Material to process:

_ _ _ _ _ _ _

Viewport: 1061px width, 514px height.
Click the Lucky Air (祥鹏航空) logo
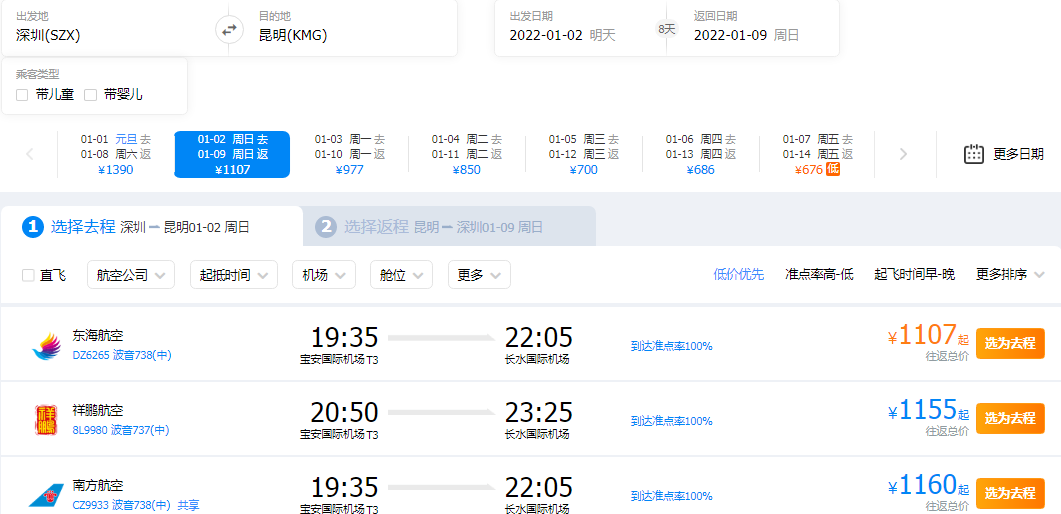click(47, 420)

_ _ _ _ _ _ _

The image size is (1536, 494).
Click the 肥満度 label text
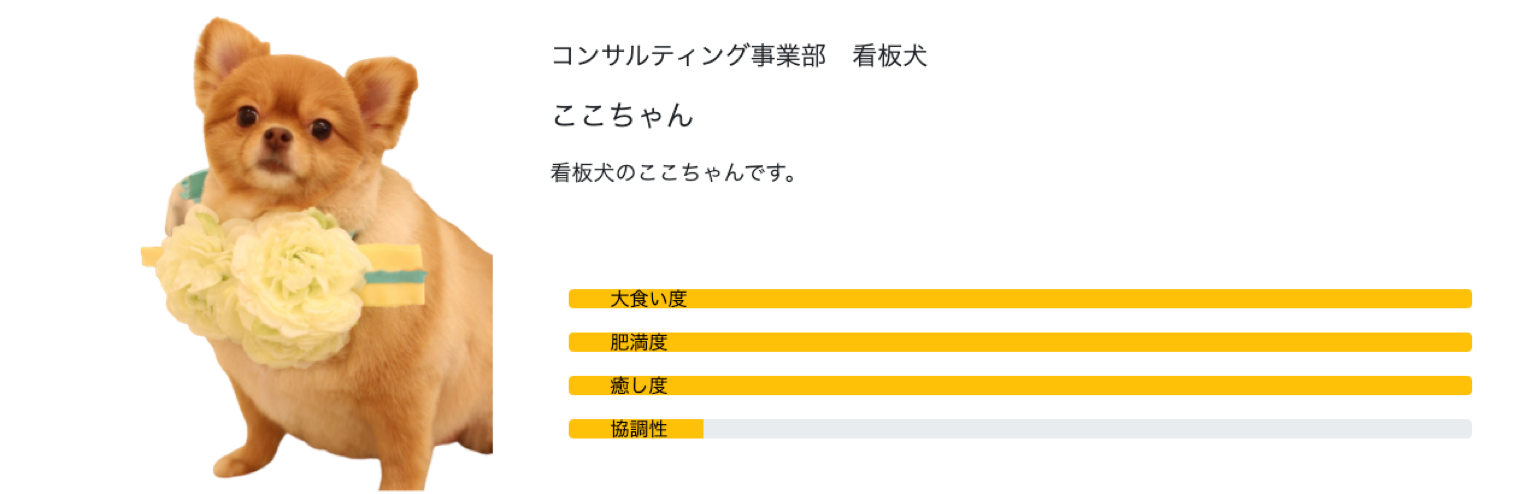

_ _ _ _ _ _ _

Your objective:
Look above for the line holding "The image size is (1536, 494).". Print it and every line after it, exactly, through the line holding "Click the 肥満度 label text".

Solution to this task:
The image size is (1536, 494).
Click the 肥満度 label text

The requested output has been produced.